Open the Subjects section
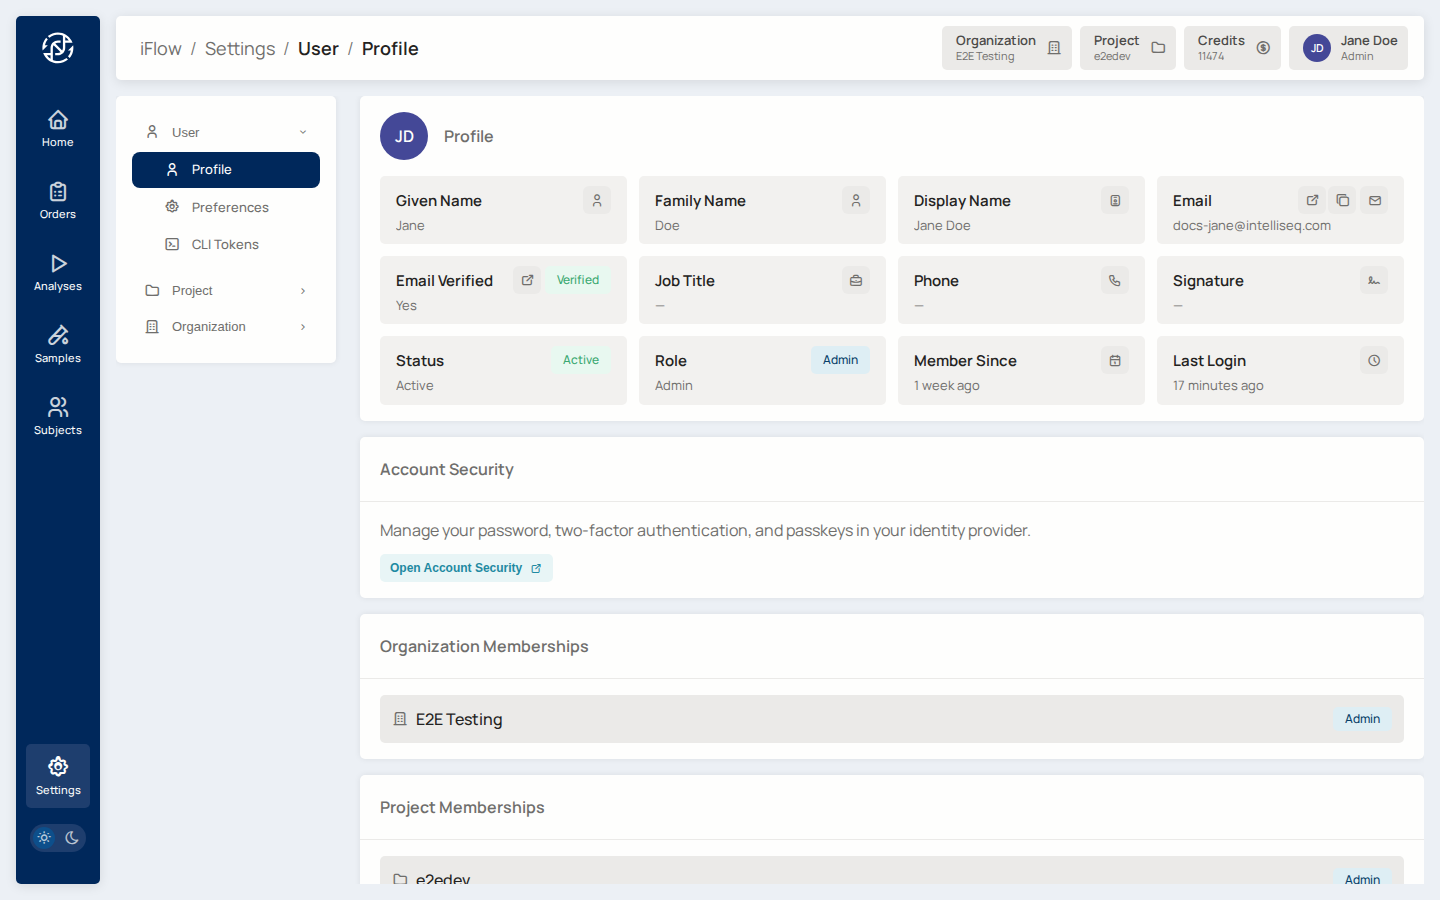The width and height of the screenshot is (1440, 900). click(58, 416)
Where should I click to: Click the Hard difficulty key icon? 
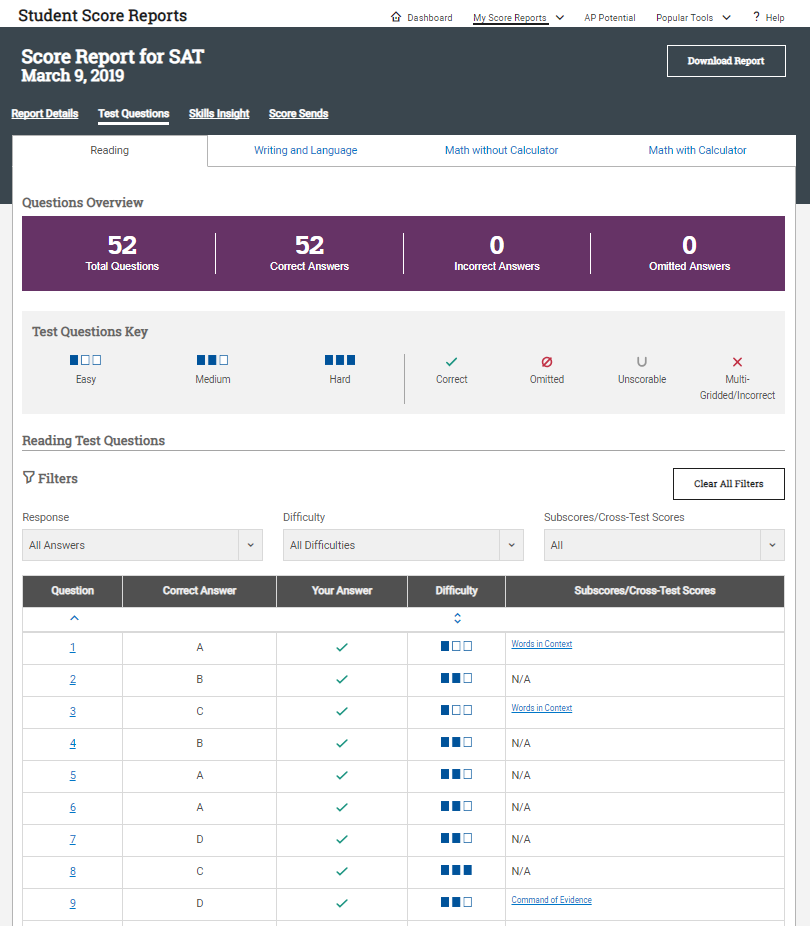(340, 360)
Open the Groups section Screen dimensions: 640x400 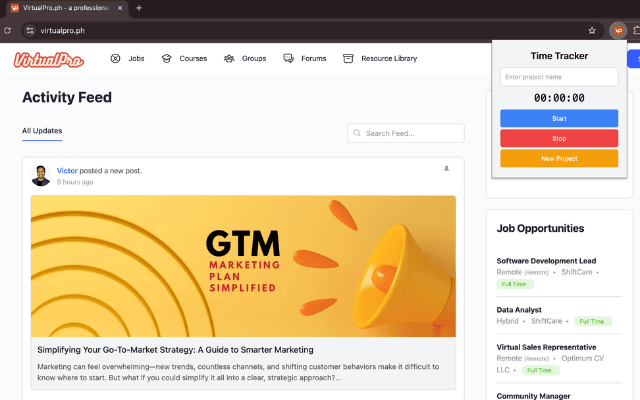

::::

- TO DO: Give back every line of the material above word for word, leaving out the pictures.

- EXPECTED OUTPUT:
Open the Subjects section
The width and height of the screenshot is (1440, 900). click(58, 416)
Where should I click to: Click the Hard difficulty key icon? 
(340, 360)
Open the Groups section Screen dimensions: 640x400 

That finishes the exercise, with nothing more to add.